Todd Levon Brown

Dr. Todd Levon Brown, Environmental Psychologist; Adjunct Assistant Professor, Columbia University GSAPP; Adjunct Lecturer of Psychology, Fashion Institute of Technology.

Trained as an architect, Dr. Todd Levon Brown is an environmental psychologist whose research lies primarily at the intersection of critical [race] theory and the built environment. Working theoretically, empirically, and visually, he explores how architecture and other physical spaces and places are produced, perceived, and evaluated as racialized and embodying other social constructs. His dissertation investigated how environmental cues—such as architectural design features and other physical properties—are used in the development of one’s sociospatial imaginary of urban space. As an interdisciplinary environmental scholar, he bridges numerous fields, including environmental psychology, architecture, and sociology to inform his research and practice. He has provided DEI consulting and training to numerous design firms and organizations across the country. He has published several scholarly works at the intersections of psychosocial perception, race, social justice, architecture, and urban design including award-winning peer-reviewed journal articles, conference and symposium papers, and most recently, a book chapter on carceral geographies.

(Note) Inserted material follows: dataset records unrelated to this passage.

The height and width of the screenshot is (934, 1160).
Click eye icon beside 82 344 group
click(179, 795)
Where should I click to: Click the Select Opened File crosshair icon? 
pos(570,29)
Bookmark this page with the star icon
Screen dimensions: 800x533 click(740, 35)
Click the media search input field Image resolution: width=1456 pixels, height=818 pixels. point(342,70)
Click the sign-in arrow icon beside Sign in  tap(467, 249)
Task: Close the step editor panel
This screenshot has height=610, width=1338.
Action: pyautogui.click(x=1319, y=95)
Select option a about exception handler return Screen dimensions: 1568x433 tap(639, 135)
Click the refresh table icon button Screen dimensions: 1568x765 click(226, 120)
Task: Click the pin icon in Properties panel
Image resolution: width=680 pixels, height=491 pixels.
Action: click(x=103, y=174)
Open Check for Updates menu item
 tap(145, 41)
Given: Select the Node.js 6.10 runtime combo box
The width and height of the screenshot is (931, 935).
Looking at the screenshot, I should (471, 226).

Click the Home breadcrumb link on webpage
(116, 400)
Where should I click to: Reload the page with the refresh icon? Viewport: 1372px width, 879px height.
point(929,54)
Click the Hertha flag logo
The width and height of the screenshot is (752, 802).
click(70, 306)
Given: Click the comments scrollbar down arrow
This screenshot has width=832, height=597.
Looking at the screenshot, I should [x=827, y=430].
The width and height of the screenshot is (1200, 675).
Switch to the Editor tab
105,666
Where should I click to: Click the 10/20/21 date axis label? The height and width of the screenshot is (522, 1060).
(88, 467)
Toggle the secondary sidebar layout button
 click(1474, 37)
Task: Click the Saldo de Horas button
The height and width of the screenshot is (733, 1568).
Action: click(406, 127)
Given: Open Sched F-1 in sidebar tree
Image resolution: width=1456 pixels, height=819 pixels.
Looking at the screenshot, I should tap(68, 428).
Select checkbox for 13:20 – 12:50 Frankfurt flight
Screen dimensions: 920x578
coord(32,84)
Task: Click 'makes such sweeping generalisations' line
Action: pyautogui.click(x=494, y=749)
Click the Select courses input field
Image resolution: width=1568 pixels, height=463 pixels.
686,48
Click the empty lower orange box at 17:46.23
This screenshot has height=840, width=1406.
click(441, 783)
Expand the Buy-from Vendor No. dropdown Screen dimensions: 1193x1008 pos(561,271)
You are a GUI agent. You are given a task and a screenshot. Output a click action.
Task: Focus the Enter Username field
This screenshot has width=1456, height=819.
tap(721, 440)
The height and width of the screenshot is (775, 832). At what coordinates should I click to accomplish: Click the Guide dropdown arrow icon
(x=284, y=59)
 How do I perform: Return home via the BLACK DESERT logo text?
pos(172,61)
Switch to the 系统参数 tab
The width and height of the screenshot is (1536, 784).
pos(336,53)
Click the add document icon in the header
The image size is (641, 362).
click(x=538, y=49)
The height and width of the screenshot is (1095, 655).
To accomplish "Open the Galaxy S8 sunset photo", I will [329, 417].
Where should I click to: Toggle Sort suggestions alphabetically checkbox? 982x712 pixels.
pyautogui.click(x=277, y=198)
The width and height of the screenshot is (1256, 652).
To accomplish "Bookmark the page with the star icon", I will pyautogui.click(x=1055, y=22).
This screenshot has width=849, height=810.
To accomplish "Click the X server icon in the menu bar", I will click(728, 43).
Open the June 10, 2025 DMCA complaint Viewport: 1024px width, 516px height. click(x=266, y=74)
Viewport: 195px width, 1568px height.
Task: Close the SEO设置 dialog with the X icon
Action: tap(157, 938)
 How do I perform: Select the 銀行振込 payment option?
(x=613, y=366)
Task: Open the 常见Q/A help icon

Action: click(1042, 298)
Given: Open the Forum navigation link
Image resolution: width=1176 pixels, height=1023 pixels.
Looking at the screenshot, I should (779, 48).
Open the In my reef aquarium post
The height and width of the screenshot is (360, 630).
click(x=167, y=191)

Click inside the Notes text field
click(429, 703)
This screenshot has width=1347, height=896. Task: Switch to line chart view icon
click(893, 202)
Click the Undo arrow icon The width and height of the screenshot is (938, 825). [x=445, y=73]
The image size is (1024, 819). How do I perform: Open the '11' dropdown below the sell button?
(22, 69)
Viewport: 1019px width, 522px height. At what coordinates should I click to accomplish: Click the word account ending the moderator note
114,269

As an interdisciplinary educator, Dr. Levon Brown has taught in various programs including psychology at Hunter College, urban studies at Queens College, and architecture at the City College of New York. He also served as the 2021-23 Race and Gender in the Built Environment Fellow at the University of Texas at Austin School of Architecture, where he taught design studios and seminars on inclusion and socioracial sustainability. He currently teaches architectural design at Columbia University’s GSAPP and psychology at the Fashion Institute of Technology. Dr. Brown received his BA in architecture, Master of Public Health and Master of Architecture degrees from the University of Illinois at Chicago and his MA, Master of Philosophy, and PhD degrees in environmental psychology from the CUNY Graduate Center.